* [AIM] Duplicate the stretch from "- Born: Twilla" through "World 1988 (Unplaced)" in the Twilla Ojukutu-Macauley profile below, word for word.

# Start of SELECTED EXCERPT

- Born: Twilla Ojukutu-Macauley 1967 (age 57–58) Freetown Sierra Leone
- Height: 1.70 m (5 ft 7 in)
- Beauty pageant titleholder
- Title: Miss Sierra Leone 1988
- Hair color: Black
- Eye color: Brown
- Major competition(s): Miss Sierra Leone 1988 (Winner) Miss World 1988 (Unplaced)

= Twilla Ojukutu-Macauley =

Sierra Leonean beauty pageant contestant

Twilla Ojukutu-Macauley (born 1967) is a Sierra Leonean model and beauty pageant titleholder who was crowned as the winner of the 1988 edition of the Miss Sierra Leone pageant.

==Early life and education==
Born into a Creole family in Freetown, Sierra Leone; Ojukutu-Macauley attended Freetown Secondary School for Girls and later worked as a receptionist for the Reliance Insurance Trust Corporation.

# End of SELECTED EXCERPT
# Start of PROVIDED DATA

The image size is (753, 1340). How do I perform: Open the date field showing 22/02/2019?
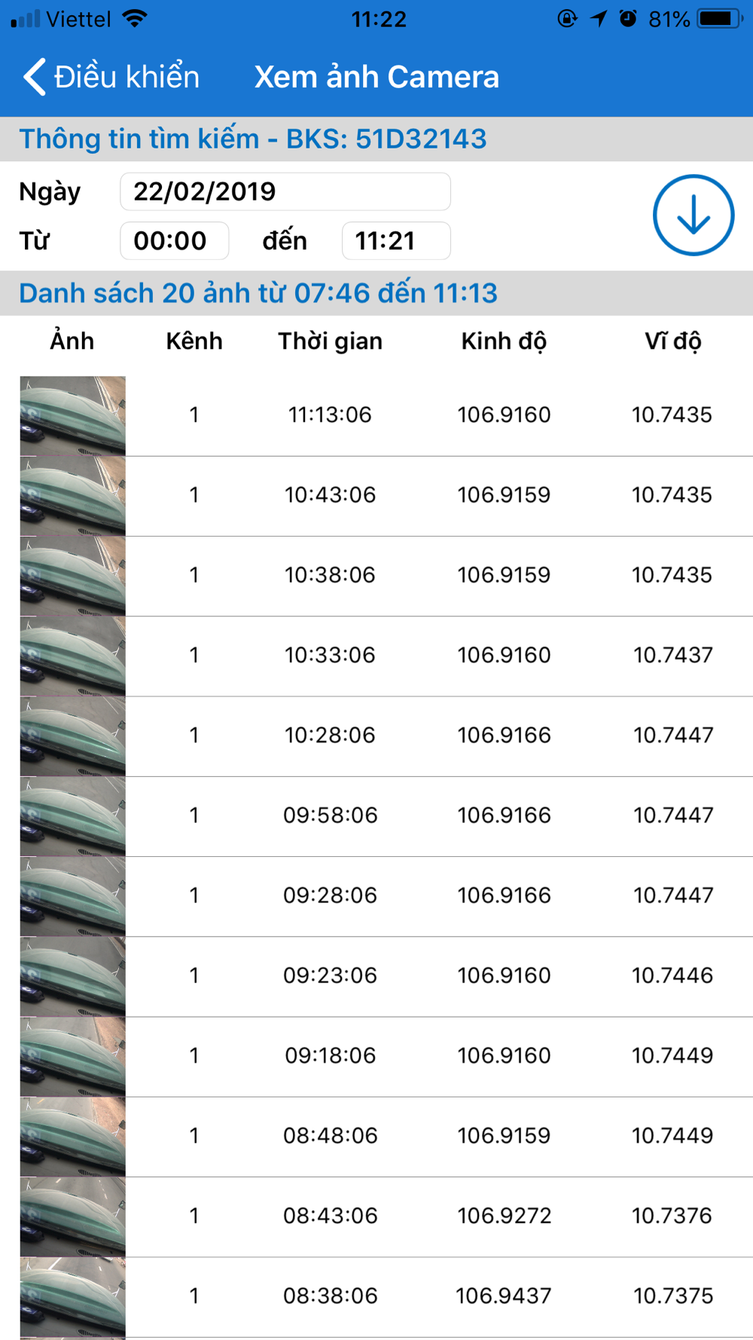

# End of PROVIDED DATA

* [RESPONSE FOR THIS EXERCISE]
- Born: Twilla Ojukutu-Macauley 1967 (age 57–58) Freetown Sierra Leone
- Height: 1.70 m (5 ft 7 in)
- Beauty pageant titleholder
- Title: Miss Sierra Leone 1988
- Hair color: Black
- Eye color: Brown
- Major competition(s): Miss Sierra Leone 1988 (Winner) Miss World 1988 (Unplaced)